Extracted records
------------

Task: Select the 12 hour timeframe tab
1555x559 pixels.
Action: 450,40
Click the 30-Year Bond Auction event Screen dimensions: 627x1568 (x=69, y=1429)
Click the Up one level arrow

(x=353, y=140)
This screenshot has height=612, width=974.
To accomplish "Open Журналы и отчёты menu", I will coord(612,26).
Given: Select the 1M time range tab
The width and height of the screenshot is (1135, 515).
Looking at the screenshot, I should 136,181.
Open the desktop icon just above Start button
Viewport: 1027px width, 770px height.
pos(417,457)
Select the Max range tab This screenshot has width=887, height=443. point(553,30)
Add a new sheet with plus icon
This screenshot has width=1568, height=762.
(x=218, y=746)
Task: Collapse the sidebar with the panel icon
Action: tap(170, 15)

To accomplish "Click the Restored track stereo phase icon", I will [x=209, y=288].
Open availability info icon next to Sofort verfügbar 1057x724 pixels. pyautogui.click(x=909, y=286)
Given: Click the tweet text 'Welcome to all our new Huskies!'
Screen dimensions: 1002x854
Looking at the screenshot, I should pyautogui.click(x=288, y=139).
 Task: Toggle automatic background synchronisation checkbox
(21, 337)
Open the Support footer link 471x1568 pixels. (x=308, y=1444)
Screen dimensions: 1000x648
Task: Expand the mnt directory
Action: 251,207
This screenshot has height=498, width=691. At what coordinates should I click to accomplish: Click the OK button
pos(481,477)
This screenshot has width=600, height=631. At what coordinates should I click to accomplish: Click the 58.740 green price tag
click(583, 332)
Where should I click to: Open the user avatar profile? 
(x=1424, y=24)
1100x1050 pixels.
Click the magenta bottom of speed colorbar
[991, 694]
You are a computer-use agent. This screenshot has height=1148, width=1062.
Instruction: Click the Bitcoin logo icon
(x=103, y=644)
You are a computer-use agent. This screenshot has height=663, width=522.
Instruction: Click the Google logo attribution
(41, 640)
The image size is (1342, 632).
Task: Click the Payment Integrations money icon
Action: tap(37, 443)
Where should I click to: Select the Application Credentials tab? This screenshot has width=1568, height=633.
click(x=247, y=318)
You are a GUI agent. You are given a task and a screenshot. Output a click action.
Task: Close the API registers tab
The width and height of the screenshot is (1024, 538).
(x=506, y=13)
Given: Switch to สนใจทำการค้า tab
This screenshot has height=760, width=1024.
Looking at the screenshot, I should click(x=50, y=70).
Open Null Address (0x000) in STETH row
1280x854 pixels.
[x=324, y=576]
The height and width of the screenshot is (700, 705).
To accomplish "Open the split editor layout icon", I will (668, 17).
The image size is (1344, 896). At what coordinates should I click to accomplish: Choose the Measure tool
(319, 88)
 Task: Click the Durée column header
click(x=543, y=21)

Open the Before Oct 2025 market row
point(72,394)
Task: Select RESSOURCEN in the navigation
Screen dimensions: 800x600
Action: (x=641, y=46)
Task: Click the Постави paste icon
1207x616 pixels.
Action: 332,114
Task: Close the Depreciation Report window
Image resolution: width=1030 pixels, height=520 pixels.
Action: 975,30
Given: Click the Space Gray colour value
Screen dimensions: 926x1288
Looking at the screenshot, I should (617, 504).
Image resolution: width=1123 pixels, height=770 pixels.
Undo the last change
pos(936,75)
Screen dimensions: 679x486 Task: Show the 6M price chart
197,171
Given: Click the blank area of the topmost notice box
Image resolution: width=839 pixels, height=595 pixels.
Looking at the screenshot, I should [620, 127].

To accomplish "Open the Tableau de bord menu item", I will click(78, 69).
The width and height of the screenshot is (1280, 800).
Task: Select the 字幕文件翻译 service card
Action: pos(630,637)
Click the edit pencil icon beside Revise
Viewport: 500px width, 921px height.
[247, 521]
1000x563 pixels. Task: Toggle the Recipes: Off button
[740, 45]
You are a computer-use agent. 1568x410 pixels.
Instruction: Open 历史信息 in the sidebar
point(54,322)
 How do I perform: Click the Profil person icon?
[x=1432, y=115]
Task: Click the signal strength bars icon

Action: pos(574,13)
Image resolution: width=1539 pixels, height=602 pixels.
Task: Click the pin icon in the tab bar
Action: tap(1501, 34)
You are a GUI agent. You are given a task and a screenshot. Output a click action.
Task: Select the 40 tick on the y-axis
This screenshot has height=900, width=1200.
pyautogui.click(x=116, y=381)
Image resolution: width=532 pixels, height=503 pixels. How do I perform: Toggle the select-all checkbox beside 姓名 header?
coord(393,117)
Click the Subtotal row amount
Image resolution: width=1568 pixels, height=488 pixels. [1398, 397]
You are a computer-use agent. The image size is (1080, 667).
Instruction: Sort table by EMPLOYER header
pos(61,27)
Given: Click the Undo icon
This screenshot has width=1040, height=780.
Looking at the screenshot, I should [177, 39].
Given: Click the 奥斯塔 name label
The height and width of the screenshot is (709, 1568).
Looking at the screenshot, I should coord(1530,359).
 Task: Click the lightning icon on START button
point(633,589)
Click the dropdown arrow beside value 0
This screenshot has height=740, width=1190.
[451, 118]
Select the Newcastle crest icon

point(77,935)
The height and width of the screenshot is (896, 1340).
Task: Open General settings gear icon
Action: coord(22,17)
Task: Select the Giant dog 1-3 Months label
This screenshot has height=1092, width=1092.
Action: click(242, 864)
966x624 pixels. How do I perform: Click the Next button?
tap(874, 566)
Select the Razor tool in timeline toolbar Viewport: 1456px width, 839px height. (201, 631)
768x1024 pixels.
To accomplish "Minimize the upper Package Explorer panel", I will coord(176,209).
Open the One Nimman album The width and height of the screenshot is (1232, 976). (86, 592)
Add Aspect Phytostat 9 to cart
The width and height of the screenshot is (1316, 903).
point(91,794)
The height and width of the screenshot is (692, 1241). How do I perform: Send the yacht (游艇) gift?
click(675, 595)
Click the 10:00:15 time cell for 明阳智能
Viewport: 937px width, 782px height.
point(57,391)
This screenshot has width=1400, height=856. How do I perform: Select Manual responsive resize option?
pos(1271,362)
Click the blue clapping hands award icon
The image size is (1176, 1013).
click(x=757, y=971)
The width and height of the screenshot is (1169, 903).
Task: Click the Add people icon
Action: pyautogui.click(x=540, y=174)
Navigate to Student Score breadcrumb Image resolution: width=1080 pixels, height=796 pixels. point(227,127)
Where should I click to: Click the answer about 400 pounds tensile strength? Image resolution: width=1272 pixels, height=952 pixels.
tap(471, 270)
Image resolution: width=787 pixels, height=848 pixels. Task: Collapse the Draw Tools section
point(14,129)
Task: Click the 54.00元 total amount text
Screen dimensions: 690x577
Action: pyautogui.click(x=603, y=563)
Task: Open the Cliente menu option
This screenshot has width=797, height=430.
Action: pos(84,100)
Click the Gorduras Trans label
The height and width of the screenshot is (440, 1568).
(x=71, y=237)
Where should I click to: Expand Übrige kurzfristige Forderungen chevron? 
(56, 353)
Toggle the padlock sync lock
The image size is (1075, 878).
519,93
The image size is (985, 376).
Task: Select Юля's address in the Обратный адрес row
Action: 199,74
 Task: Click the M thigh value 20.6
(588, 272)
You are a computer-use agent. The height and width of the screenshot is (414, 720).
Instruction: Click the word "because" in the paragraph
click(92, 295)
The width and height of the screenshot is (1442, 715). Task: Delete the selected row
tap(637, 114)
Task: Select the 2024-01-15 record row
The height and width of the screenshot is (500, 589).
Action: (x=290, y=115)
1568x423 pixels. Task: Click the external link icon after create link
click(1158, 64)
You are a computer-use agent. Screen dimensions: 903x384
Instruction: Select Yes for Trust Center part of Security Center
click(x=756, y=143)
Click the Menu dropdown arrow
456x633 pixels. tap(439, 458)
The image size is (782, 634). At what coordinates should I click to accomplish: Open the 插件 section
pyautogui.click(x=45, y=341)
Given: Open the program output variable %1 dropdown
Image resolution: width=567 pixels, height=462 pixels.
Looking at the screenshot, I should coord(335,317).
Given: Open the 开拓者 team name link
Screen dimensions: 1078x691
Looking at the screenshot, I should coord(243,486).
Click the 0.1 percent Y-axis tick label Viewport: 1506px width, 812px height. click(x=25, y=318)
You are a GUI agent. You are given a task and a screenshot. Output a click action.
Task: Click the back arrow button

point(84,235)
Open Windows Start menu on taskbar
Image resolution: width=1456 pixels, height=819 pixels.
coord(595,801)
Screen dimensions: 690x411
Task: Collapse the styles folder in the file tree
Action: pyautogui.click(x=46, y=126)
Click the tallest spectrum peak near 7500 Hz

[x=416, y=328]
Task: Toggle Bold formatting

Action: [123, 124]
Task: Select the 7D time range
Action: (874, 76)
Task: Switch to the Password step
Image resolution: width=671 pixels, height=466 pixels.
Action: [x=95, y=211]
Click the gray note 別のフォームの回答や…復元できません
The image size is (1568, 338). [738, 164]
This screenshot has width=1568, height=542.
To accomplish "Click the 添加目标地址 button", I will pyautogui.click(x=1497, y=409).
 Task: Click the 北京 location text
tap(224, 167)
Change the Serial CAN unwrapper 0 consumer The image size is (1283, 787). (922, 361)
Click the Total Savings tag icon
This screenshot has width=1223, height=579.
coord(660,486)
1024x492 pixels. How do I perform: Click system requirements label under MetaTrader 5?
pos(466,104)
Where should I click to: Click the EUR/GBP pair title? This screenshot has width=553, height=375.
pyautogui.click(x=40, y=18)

------------

Goal of the exercise
Please go through the entries and show every line with the word "name".

Answer to this exercise
Given: Click the 奥斯塔 name label
Given: Open the 开拓者 team name link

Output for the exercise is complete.